そう言って彼女は優しい口調で語りだした。彼女は俺が遅刻して学校に来ていたのを見ており、職員室から死んだ魚の眼をして、死んでやると小声で呟いていたのが聞こえたらしく尋常じゃないことを察し、急いで屋上の南京錠を破壊し屋上で俺が来るのを待っていたらしい。3時間目の終わりからずっと。


「なんでそんなこと…」

「当たり前じゃん、遅刻したーと思って学校に来たら同じく遅れてきた後輩くんが死んでやるってマジな感じで呟いてるんだもん。そりゃ止めるよ」

「後輩くん……?」

「あぁ、スリッパだよ、ほら」


そう言うと彼女は自分の足元を指差し赤色の学校指定のスリッパを見せてきた。ここの学校のスリッパは学校側から指定されたスリッパを履かなくてはいけない。色は1年生が緑、2年生が赤、3年生が青。そして俺のスリッパが緑だったことから後輩だと分かったらしい。


「ねえ、なんでこんなことしようと思ったの……?」


彼女は優しく微笑み問いかける。


「…嫌いなんすよ、学校が……教師もクラスの奴らも……もう嫌なんすよあんな生活……」

「…………」


俺はなぜか先輩にこれまでのことを淡々と語りだした。いじめられていたこと、担任が取り合ってくれないこと、自分でもびっくりするほど話してしまった。

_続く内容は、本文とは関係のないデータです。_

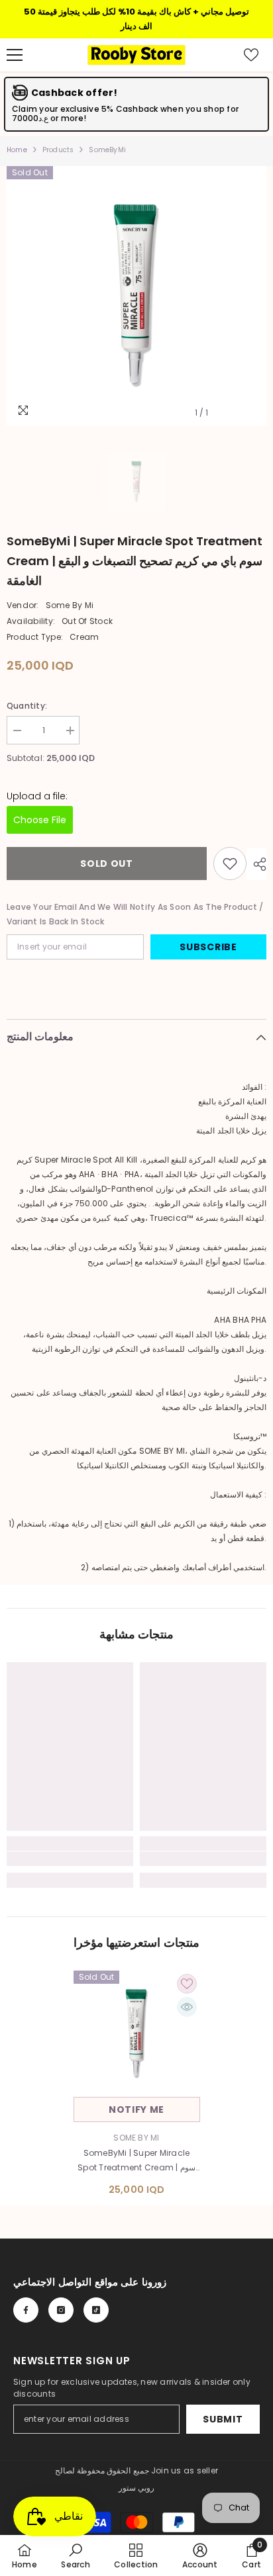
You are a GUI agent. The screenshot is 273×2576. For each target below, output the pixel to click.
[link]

「学校に行こうと思っても朝布団から出られなくて、頭でわかってても体が…だから…死のうって…」


すべてを話し終えた頃、俺の瞳には涙が浮かんでいた。最後の方はもう嗚咽に近かった。

するとなにか温かいものが視界を覆う。ふわっと甘い香りが鼻腔をくすぐり、先輩の腕が背中に回される。


「そっか……」


先輩はそれ以上は何も言わず、ただ優しく背中を擦り、抱きしめてくれていた。

それから5分位経ち俺は落ち着いを取り戻していた。そう、冷静になったのだ。すると、この状況がいかにまずいことか気づく。


「先輩…もう大丈夫なんで離していただけると……」

「……わかったよ」


先輩も俺が冷静になったことに気づいたのか渋々といった様子で腕を離す。


「まだ辛い…?まだ…飛び降りたいって思う…?」


先輩は恐る恐る尋ねる。俺は答える。


「……いや、もうやめます…冷静になったらやる気が無くなっちゃって……まあ、学校は嫌いだし、多分これからも朝は起きられないんでしょうけど……」

「そっか……じゃあさ、私が毎朝モーニングコールかけてあげるよ」

「……え?」



読んでくださって本当にありがとうございます!!!!!

この一話を書き終わるのに2〜3時間ほどかけたド素人です!!

このお話はいじめを受けていて、もう死にてぇって思った主人公を優しくフレンドリーな先輩がモーニングコールで癒やし、救う的な?ラブコメになっています。

少しでも面白いと思っていただけたら幸いです!!!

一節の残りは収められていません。